==== INPUT DATA

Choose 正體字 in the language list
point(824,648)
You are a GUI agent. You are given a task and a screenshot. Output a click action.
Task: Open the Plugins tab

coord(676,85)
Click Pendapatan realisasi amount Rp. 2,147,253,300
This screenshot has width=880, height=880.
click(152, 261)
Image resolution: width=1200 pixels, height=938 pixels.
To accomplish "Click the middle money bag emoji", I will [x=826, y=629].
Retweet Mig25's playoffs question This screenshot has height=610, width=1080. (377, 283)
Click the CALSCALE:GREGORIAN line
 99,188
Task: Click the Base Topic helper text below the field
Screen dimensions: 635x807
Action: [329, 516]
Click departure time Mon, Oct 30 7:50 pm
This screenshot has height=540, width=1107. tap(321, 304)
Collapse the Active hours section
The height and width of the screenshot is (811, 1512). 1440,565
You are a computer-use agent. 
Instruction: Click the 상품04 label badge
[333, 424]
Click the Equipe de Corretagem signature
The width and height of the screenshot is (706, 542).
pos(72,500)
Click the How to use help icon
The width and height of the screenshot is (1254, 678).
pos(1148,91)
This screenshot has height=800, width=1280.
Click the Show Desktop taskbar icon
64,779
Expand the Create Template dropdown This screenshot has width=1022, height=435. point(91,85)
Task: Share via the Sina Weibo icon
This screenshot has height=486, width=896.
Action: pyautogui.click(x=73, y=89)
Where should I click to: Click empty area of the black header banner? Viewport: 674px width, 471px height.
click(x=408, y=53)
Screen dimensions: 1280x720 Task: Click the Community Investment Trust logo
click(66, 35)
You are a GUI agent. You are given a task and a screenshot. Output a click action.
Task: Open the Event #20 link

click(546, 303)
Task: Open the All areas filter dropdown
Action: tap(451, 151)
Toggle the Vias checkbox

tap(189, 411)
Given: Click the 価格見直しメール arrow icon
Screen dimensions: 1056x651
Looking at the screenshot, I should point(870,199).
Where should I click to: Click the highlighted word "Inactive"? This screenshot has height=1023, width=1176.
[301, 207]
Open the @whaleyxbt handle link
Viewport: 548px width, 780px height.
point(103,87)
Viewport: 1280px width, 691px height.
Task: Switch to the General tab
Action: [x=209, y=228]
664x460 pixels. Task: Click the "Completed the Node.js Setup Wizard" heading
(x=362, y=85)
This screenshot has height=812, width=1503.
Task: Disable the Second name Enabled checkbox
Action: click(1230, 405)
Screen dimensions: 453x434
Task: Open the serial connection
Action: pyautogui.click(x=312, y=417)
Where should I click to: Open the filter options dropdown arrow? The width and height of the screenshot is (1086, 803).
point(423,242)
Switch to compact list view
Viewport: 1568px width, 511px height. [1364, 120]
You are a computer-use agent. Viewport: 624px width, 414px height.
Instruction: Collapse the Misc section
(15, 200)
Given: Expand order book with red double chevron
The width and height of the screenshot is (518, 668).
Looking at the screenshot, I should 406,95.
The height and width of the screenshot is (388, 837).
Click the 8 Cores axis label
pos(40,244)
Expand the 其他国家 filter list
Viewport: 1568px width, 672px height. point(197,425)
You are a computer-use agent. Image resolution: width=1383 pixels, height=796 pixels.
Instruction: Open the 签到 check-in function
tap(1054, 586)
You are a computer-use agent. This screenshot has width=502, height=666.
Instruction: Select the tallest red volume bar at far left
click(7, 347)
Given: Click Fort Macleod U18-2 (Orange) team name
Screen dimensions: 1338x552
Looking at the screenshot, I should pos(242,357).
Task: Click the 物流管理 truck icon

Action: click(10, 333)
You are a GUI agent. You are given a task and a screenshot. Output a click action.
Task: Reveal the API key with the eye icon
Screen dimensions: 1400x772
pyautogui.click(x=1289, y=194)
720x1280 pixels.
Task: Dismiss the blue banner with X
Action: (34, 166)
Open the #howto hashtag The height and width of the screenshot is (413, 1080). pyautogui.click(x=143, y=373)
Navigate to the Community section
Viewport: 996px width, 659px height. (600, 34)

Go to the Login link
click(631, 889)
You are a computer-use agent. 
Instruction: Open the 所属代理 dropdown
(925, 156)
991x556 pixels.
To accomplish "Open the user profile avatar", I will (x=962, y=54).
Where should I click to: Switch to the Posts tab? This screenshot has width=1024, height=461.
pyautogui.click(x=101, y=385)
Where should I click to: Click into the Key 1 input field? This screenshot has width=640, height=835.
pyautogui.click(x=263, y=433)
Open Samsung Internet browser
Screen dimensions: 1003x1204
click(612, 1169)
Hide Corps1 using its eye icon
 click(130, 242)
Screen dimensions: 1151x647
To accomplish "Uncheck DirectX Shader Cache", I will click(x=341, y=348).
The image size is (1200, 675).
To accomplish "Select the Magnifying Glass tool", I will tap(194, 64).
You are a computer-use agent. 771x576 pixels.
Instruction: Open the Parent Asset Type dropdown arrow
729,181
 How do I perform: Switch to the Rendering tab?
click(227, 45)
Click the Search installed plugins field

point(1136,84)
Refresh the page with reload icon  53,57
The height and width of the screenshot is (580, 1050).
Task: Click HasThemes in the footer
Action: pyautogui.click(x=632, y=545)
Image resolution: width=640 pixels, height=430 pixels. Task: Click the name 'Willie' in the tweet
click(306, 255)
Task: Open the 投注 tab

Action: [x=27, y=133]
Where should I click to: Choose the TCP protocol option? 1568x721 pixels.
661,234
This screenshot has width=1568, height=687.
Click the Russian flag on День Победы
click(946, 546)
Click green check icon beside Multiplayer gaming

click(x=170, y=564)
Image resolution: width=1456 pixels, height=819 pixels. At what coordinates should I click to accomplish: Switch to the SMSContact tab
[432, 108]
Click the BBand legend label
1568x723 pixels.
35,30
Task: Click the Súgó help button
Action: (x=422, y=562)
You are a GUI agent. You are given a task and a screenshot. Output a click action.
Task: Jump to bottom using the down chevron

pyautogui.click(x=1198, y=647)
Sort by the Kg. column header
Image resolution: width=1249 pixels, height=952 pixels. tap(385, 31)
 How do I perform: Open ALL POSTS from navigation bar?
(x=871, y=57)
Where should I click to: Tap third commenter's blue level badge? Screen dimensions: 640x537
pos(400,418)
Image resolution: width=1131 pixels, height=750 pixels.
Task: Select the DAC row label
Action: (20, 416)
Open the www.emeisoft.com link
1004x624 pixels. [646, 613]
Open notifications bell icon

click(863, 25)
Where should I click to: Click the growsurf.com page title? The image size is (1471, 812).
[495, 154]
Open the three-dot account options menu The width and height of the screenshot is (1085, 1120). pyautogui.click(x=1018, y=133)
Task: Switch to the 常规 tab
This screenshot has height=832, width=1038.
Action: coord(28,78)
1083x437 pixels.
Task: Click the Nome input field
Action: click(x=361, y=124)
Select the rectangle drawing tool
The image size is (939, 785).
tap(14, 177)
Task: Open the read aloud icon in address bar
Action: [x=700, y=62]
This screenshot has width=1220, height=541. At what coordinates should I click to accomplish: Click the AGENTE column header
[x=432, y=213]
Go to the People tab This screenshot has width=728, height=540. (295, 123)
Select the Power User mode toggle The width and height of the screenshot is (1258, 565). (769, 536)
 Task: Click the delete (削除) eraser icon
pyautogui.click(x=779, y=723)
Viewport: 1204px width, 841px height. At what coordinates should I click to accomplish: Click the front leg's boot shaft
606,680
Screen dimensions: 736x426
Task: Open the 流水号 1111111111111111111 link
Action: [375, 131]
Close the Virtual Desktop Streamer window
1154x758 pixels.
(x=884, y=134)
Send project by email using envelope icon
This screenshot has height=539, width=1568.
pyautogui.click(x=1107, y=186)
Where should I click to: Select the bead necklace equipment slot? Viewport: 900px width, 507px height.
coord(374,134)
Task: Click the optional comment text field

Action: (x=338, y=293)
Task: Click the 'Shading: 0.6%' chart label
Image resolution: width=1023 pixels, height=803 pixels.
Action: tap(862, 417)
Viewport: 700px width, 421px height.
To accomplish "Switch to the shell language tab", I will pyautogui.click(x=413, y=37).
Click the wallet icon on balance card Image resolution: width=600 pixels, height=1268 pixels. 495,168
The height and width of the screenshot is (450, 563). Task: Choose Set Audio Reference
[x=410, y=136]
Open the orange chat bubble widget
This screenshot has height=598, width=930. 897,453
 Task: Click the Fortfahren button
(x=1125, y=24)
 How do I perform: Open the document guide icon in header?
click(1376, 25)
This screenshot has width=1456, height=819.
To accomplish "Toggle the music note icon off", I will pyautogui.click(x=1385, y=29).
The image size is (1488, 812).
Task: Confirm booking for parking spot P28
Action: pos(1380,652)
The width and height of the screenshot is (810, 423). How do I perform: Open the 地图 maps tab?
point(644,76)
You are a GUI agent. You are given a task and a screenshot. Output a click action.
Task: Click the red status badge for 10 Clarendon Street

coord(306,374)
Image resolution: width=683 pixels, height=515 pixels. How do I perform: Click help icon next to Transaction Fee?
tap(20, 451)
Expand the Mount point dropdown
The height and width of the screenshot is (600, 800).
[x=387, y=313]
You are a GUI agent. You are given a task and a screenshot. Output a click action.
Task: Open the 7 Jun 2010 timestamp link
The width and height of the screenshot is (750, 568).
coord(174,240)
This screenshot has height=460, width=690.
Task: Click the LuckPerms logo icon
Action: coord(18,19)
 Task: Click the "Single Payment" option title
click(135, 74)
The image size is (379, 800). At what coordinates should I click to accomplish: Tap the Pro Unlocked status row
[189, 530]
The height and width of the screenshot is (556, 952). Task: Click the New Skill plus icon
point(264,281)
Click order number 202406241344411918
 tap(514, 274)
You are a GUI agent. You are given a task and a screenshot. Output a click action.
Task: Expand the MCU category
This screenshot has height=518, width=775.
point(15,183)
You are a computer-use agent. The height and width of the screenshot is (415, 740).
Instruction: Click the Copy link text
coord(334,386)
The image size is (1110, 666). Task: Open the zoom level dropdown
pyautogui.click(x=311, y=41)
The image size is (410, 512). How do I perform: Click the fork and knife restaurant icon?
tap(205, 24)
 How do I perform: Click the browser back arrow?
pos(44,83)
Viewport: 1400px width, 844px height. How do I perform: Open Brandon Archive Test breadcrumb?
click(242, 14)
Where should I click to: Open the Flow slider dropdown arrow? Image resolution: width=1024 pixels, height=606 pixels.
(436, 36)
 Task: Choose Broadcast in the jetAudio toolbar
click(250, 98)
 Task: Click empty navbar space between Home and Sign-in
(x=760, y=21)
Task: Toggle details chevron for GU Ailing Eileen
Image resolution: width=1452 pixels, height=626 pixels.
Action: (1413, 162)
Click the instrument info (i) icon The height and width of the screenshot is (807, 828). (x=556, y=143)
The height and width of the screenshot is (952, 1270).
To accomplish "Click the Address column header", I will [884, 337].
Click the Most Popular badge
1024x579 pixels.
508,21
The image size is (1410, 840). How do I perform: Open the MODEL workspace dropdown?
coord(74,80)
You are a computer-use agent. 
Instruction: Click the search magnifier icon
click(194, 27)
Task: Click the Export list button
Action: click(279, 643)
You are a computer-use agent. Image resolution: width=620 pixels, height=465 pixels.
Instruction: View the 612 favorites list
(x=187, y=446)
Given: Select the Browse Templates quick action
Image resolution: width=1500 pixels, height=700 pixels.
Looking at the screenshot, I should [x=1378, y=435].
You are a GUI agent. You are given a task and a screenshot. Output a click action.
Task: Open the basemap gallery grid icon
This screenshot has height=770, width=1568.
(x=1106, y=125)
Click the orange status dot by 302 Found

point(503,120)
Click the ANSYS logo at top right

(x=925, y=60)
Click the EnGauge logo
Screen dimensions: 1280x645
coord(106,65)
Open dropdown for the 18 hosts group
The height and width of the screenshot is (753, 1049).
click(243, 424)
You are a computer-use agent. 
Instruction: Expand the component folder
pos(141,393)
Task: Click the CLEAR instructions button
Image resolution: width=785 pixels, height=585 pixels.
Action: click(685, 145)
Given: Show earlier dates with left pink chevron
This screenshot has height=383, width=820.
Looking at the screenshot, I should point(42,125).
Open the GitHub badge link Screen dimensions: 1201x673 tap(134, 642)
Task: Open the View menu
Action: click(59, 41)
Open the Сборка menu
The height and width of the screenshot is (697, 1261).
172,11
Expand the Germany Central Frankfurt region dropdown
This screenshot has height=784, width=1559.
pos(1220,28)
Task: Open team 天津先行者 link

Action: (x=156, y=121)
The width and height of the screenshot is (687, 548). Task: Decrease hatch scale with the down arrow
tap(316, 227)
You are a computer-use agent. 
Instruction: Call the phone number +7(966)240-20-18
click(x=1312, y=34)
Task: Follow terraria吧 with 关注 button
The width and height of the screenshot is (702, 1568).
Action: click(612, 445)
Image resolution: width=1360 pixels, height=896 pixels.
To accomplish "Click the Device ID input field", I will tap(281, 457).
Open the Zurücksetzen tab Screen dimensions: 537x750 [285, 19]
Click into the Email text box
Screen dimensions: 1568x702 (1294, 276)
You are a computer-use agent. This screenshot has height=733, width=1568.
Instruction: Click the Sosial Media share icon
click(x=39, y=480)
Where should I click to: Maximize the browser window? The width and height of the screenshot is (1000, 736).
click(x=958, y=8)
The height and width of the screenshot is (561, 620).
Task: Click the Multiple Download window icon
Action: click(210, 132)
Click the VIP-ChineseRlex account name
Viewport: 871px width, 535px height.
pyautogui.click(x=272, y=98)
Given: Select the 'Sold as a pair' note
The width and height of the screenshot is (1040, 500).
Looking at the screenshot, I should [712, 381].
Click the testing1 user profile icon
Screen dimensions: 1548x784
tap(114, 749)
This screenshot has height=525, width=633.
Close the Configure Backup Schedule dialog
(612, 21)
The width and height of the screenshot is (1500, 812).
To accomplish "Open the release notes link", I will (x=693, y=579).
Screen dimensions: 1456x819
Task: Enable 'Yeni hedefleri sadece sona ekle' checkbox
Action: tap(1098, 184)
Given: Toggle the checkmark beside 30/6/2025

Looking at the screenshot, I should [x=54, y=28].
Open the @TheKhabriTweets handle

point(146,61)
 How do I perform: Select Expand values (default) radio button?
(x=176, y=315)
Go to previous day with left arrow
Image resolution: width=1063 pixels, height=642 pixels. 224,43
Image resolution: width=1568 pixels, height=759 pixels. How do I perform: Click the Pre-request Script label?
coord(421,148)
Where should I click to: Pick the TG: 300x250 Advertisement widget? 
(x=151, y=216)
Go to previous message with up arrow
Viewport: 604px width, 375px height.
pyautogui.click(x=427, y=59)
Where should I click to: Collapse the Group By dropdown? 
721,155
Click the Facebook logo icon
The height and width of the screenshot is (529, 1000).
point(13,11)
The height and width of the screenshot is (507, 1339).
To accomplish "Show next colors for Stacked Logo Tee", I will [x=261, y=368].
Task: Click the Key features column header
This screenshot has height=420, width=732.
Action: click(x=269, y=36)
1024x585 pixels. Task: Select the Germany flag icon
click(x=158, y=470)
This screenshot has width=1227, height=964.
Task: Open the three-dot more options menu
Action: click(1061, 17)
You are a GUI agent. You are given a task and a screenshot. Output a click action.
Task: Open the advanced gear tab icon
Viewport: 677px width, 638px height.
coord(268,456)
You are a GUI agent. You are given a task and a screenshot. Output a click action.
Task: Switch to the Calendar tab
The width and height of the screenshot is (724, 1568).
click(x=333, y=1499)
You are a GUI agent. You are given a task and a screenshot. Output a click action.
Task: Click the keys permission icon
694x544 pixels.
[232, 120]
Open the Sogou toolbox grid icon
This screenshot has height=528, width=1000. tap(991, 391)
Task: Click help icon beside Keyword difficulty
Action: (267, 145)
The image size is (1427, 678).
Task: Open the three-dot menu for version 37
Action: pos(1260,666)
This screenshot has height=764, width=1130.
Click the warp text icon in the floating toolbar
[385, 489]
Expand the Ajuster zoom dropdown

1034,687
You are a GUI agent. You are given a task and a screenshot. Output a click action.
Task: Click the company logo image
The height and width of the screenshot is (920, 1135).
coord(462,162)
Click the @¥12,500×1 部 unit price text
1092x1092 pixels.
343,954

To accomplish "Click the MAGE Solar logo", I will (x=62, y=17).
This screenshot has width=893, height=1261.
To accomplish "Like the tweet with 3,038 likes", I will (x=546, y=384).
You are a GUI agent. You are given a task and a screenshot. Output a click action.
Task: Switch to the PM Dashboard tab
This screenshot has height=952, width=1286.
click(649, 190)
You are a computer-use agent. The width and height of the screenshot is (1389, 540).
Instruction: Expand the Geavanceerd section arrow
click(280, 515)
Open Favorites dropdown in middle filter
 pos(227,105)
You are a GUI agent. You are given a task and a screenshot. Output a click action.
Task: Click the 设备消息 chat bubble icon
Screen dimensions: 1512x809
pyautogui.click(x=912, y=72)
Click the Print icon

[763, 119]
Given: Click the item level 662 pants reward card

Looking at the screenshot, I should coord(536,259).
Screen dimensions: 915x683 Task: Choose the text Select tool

========

## INSTRUCTIONS FOR THE TASK
For each line in the data that holds the word "profile", copy the line.

## ANSWER BELOW
To accomplish "Open the user profile avatar", I will (x=962, y=54).
Click the testing1 user profile icon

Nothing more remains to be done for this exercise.